▸ **Job**
Edit the material from its first line up to and including the line with "[x=346, y=196]" by replacing "title bar" with "header bar", leaving everything else unchanged. Leave the pictures out of your answer.

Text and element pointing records
------------------------------
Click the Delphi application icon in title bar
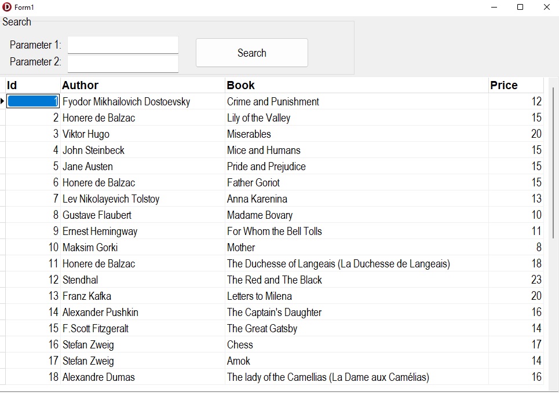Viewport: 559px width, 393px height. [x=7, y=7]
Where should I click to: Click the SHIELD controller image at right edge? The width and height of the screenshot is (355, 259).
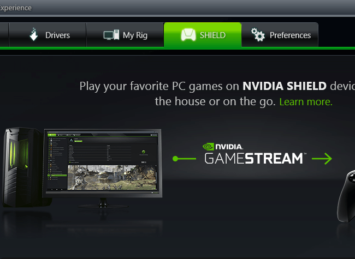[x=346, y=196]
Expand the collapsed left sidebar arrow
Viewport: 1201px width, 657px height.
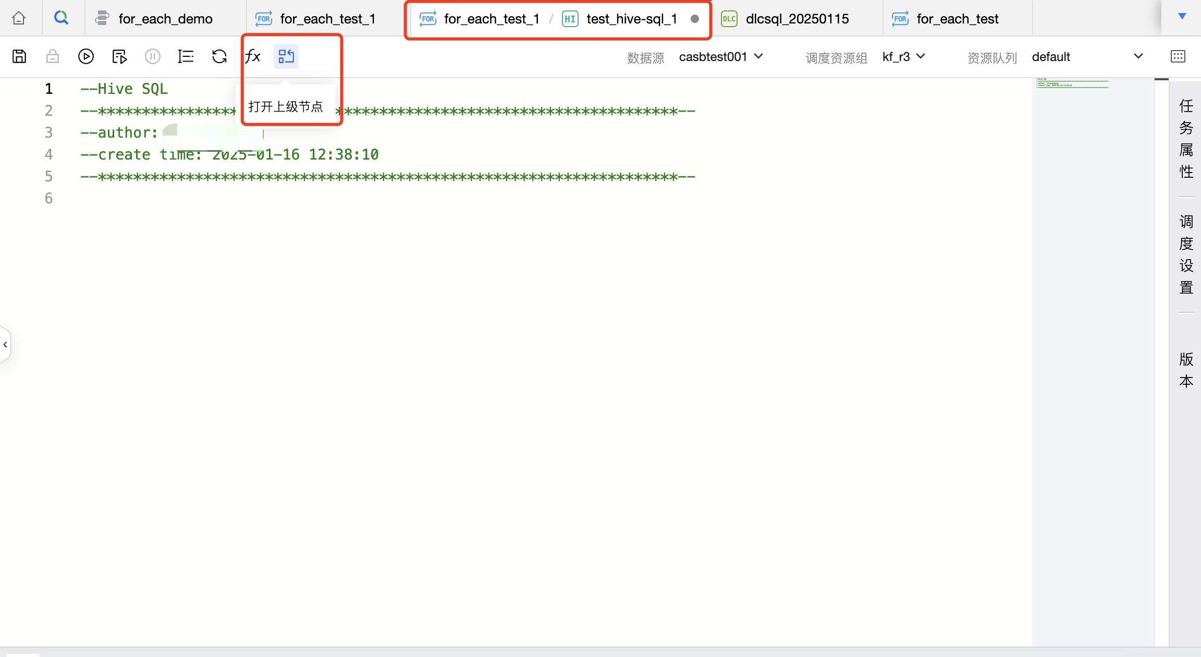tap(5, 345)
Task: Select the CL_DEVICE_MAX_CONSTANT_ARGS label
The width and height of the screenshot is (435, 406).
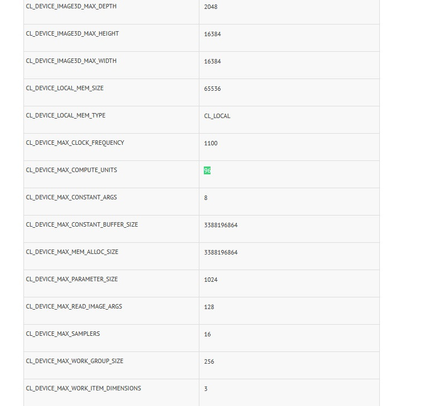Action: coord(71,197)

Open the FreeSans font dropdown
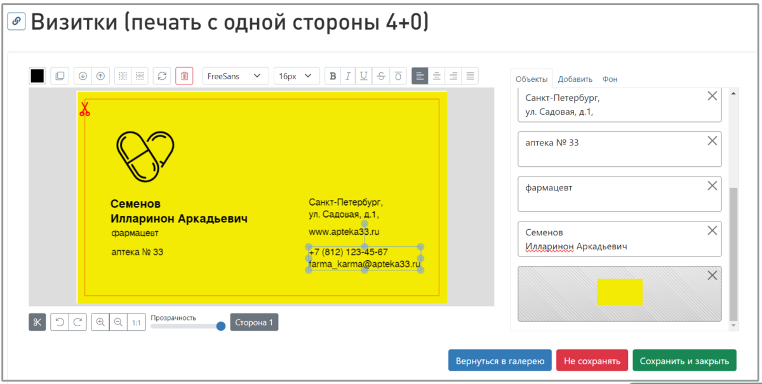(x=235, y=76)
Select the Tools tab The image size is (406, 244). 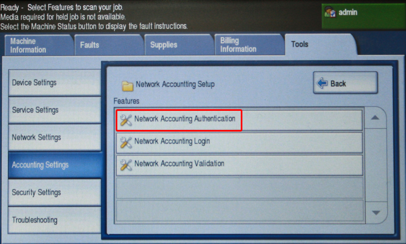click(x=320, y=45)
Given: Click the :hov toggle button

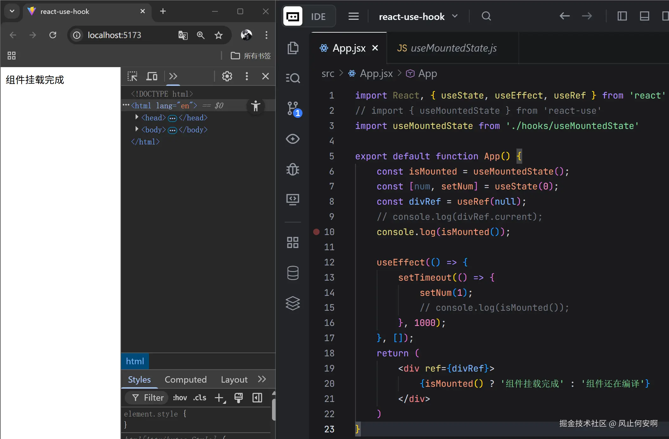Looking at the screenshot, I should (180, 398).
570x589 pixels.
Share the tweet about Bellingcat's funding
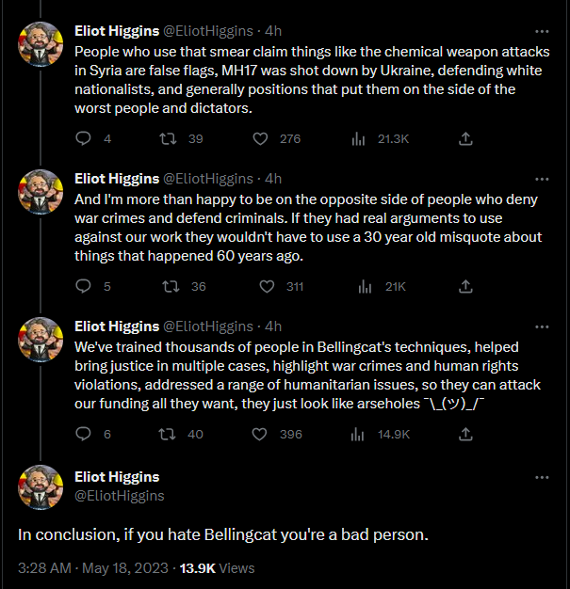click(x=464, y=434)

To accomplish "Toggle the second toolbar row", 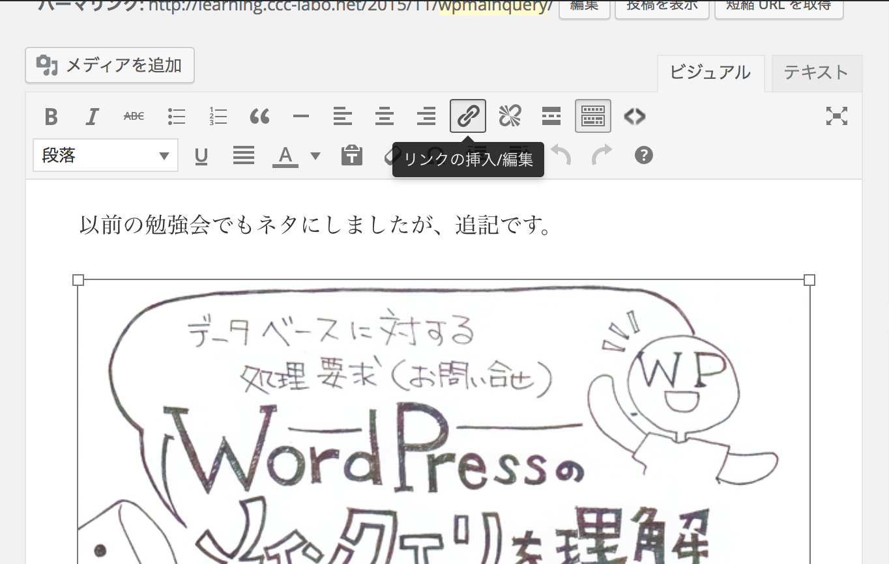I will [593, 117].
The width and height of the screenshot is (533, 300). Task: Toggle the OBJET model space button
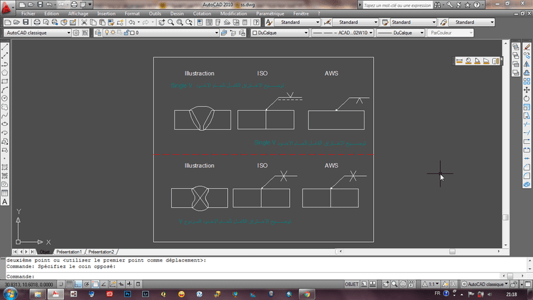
------------------------------
▸ **Finished answer**
Click the Delphi application icon in header bar
Viewport: 559px width, 393px height. [x=7, y=7]
Where should I click to: Click the SHIELD controller image at right edge? The width and height of the screenshot is (355, 259).
[x=346, y=196]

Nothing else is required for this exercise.